La maggioranza della commissione, ha spiegato Salzmann, crede che questa modifica permetterebbe di risolvere i problemi sollevati dalle dichiarazioni di non riesportazione. La Svizzera deve al momento decidere attivamente se vuole autorizzare o meno un Paese a riesportare materiale bellico, fatto che può rivelarsi problematico. "Questo allentamento dovrebbe anche consentire di rafforzare la competitività dell'industria svizzera degli armamenti", ha aggiunto Salzmann.
L'iniziativa dell'omologa commissione del Nazionale, approvata per 8 voti a 5, è quasi del tutto simile. Essa prevede che la riesportazione di materiale bellico debba essere possibile se il Paese di destinazione si avvale del diritto di autodifesa in virtù del diritto internazionale pubblico. In tal caso, ha sottolineato Salzmann, la violazione del divieto dell'uso della forza deve essere stata denunciata dal Consiglio di sicurezza delle Nazioni Unite oppure da una maggioranza dei due terzi dell'Assemblea generale.
Una minoranza della CPS-S boccia entrambe le iniziative, sostenendo che non sono compatibili col diritto della neutralità, ha poi sottolineato il presidente della commissione. La minoranza denuncia un aggiramento delle attuali disposizioni legali a causa delle pressioni proveniente dagli alleati dell'Ucraina, in particolare da paesi coma la Germania che hanno chiesto alla Confederazione di poter riesportare verso il teatro bellico munizioni acquistate nella Confederazione.
Tenuto conto del risultato delle prime due votazioni, la CPS-S ha poi deciso di respingere all'unanimità una mozione della sua omologa del Nazionale.
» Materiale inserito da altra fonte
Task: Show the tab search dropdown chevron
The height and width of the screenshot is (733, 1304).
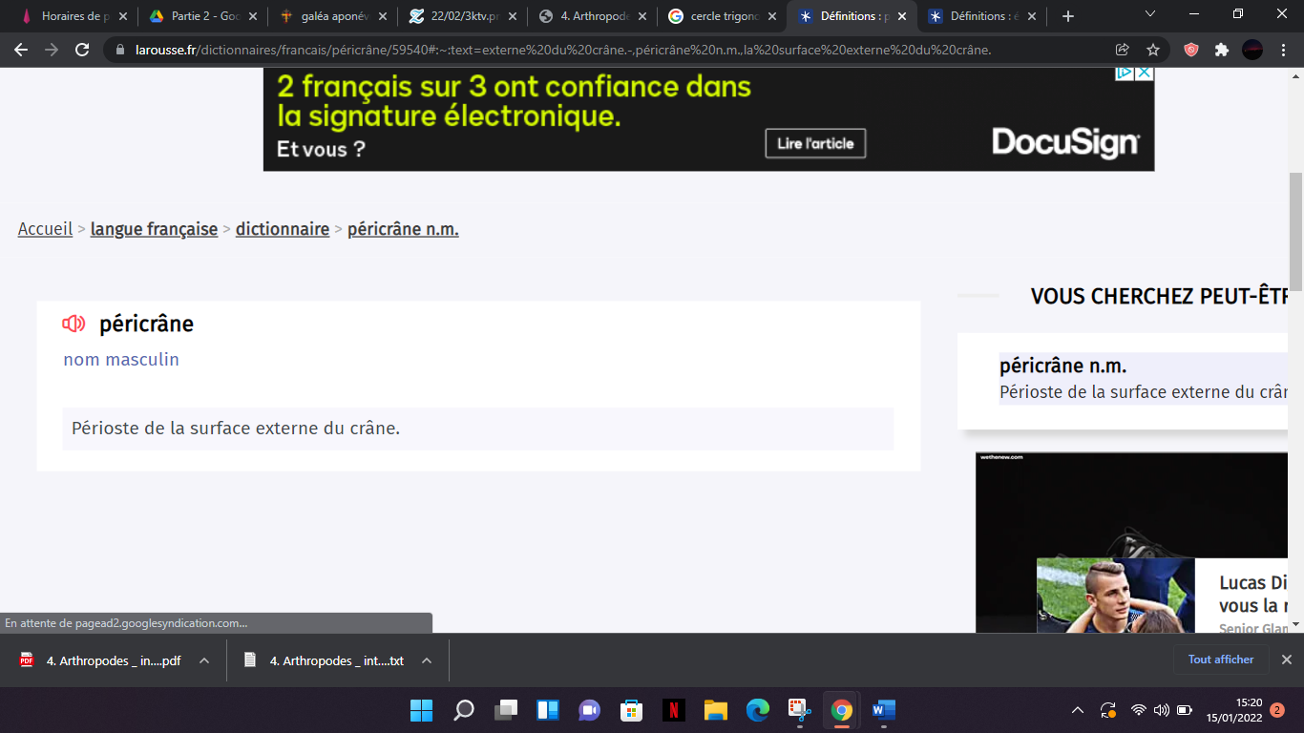Action: pyautogui.click(x=1150, y=15)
Questo atto parlamentare prevede che, su richiesta di un governo estero, il Consiglio federale possa annullare la dichiarazione di non riesportazione se la richiesta si riferisce a una situazione che il Consiglio di sicurezza delle Nazioni Unite ha dichiarato, in una risoluzione, come contraria al divieto dell'uso della forza previsto dal diritto internazionale e se non vi si oppongono interessi preponderanti in materia di politica estera della Svizzera.
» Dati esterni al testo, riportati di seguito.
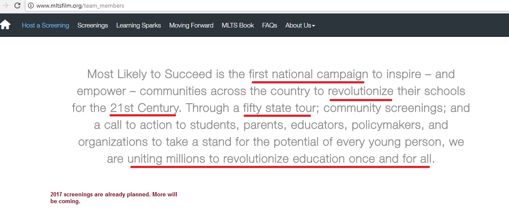509x212 pixels.
Task: Select Screenings in the navigation bar
Action: click(93, 25)
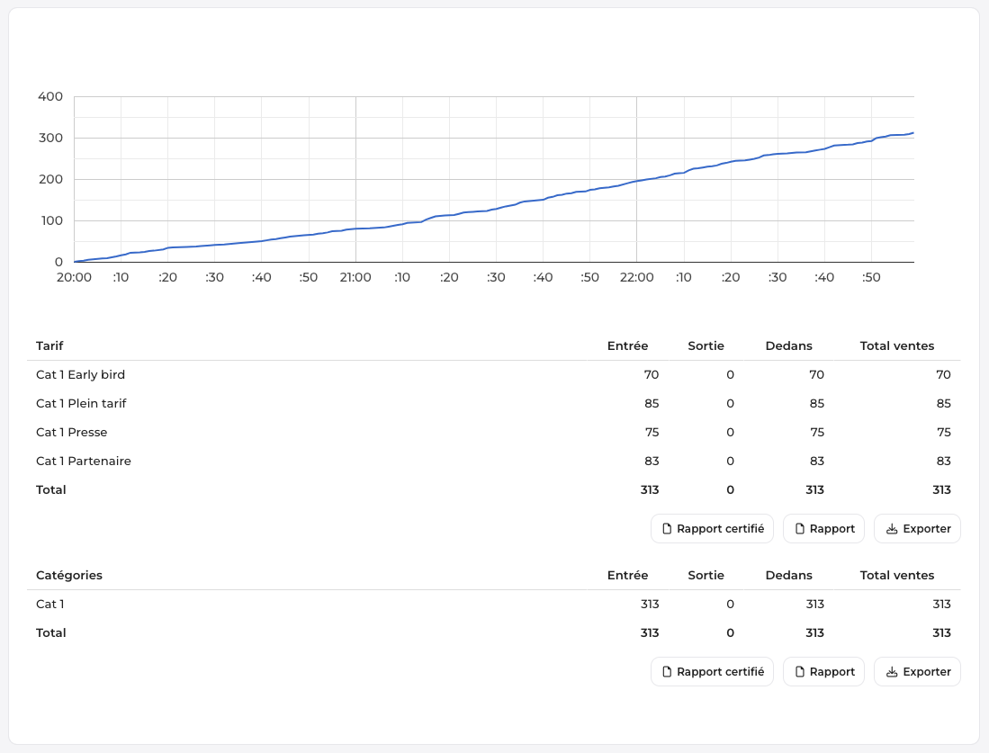Select the "Cat 1 Presse" row label
This screenshot has width=989, height=753.
[x=71, y=433]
Nel caso in cui il Consiglio di sicurezza delle Nazioni Unite non giunga a una decisione a seguito di un veto, sarebbe necessaria una dichiarazione in tal senso da parte dei due terzi dell'Assemblea generale delle Nazioni Unite.
Sempre a proposito di armi, Salzmann ha aggiunto che la commissione ha anche deciso di presentare una mozione affinché sia più agevole in futuro riesportare materiale bellico prodotto in Svizzera. In particolare, si vuole concedere all'esecutivo, in circostanze eccezionali, di derogare alle regole in vigore per salvaguardare gli interessi di politica estera o di sicurezza nazionale.
Diversi Paesi, ha dichiarato Salzmann, hanno minacciato di non voler più acquistare armi dalla Svizzera alla luce delle rigide prescrizioni in materia di riesportazione. Insomma, per Salzmann si tratta di preservare un certo know-how elvetico in materia, utile anche per garantire la nostra sicurezza.
Questo allentamento era stato formulato, ma poi abbandonato, in parlamento durante la discussione sul controprogetto all'iniziativa popolare che voleva vietare l'export di armi all'estero, specie in paesi che violano i diritti umani o coinvolti in guerre civili, ha rammentato Salzmann.
Una minoranza, ha poi precisato il presidente della commissione, si è detta contraria alla mozione dicendo che è passato troppo poco tempo dall'entrata in vigore del controprogetto. Il fatto che tale aggiunta sia stata abbandonata dal parlamento aveva tra l'altro spinto il comitato promotore dell'iniziativa popolare a ritirarla.